We can run several of these rivers in parallel and it's performing pretty well, indexing over 1000 complex docs (with several nested docs) per second on a 2 node cluster (fairly beefy machines).

On Wednesday, April 17, 2013 4:38:20 PM UTC+10, rockbobsta wrote:


On Tuesday, February 26, 2013 8:56:28 PM UTC+11, Clinton Gormley wrote:
Hiya

>
>
> I am working on a project which aims to store some dynamic data about
> customers within Elastic search.
> The idea is that we can keep a profile of customer actions and be able
> to search easily on various attributes of the customers.
> The customer profile will be updated based on messages coming into a
> RabbitMQ queue.
>
>
> So the approach we are currently taking is to modify the RabbitMQRiver
> plugin and instead of doing bulk updates, performing upserts on the
> customers based on their ID.

Rather than modifying the rabbitmq river, I suggest writing your own
rabbitmq listener, which then indexes/updates/does whatever into ES.

Having it as standalone is a good deal easier and more flexible than
using the river. Also you can parallelise it, while the river runs only
a single instance.

Also, use bulk apis as much as possible.

> We have tried the following to boost the speed of the processing as
> well:
> - increased default shards to 20

unless you have more nodes, that won't make any difference

And having more nodes will definitely increase throughput

clint


Thanks for the feedback on this. I just thought I'd post an update of where I got to:

The reason I was looking at a river is that it's runs internally on an ES node, and not externally, so it can connect directly with ES using the java API instead of a worker process communicating over HTTP. I guess another option would be to use Thrift, or run the  worker on the ES nodes to minimise network latency.
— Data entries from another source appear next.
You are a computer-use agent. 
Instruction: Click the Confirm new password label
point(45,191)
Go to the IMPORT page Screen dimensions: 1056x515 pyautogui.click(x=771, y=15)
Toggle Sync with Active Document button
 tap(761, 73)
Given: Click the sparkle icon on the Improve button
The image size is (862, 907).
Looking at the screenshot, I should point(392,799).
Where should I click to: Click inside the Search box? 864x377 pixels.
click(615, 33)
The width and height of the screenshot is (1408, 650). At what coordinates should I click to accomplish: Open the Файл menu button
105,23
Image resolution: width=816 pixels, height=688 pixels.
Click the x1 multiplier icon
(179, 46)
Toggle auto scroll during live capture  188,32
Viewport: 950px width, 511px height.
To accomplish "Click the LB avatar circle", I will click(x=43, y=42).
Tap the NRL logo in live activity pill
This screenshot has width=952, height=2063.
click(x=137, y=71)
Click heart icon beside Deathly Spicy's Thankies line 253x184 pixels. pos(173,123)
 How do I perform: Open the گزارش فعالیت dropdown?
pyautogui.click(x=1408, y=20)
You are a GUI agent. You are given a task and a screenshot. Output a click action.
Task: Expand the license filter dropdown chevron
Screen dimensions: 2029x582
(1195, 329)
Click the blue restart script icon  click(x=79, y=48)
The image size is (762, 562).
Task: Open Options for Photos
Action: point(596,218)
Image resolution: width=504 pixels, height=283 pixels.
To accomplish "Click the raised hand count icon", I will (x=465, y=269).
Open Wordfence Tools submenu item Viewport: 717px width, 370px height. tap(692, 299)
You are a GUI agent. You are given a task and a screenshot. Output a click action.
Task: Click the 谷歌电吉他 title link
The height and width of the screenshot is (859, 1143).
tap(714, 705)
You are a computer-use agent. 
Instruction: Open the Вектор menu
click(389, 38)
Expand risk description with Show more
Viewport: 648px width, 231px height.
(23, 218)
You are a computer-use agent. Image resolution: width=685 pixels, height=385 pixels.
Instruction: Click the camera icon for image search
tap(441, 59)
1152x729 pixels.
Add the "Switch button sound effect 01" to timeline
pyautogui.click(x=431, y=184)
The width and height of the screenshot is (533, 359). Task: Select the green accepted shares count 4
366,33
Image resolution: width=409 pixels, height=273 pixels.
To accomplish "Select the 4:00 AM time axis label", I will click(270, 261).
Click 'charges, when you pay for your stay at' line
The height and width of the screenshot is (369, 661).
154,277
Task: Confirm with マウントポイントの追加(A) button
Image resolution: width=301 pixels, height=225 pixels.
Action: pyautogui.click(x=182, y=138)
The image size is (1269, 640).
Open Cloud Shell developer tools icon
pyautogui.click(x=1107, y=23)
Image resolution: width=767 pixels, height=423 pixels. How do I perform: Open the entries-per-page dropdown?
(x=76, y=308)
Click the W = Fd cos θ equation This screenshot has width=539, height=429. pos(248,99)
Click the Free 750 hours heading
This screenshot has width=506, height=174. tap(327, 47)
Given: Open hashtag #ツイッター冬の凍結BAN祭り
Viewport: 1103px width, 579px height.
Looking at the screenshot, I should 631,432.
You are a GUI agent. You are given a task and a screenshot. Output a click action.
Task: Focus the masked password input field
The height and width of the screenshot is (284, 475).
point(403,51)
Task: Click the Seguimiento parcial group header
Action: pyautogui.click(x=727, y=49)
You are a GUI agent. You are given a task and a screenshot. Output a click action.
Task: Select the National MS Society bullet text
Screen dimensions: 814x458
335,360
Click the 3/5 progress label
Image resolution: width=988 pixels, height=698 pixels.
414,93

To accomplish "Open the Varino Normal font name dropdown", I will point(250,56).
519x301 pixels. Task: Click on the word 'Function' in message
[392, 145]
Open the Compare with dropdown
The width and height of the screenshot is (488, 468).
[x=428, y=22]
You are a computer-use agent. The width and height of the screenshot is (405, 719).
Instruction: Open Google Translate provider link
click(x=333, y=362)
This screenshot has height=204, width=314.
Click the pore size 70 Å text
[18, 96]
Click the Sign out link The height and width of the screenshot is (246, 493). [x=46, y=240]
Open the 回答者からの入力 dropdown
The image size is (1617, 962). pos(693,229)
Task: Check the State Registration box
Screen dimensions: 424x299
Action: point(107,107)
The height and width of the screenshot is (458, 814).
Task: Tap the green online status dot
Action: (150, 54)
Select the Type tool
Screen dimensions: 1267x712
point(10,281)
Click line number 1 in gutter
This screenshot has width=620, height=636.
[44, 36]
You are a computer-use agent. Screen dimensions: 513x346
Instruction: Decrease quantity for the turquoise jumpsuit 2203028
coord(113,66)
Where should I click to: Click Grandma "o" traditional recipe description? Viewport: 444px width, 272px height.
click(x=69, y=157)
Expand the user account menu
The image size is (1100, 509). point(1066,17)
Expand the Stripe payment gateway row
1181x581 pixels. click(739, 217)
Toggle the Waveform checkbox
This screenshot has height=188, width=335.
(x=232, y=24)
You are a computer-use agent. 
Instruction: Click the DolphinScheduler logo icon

I have managed to modify the example rabbitMQ river to do upserts (only one at a time though) instead of the bulk insert and this seems to work quite well.
It is performing adequately at the moment, and I can also just run more than one of these in parallel if I need to increase throughput - this seems to increase performance quite well.

In future, if I find the rivers don't scale well, I'll look into the idea of external worker processes doing a similar operation to the workers. 
I also found (as most people suggest) that tuning the mapping and ES settings have helped as well.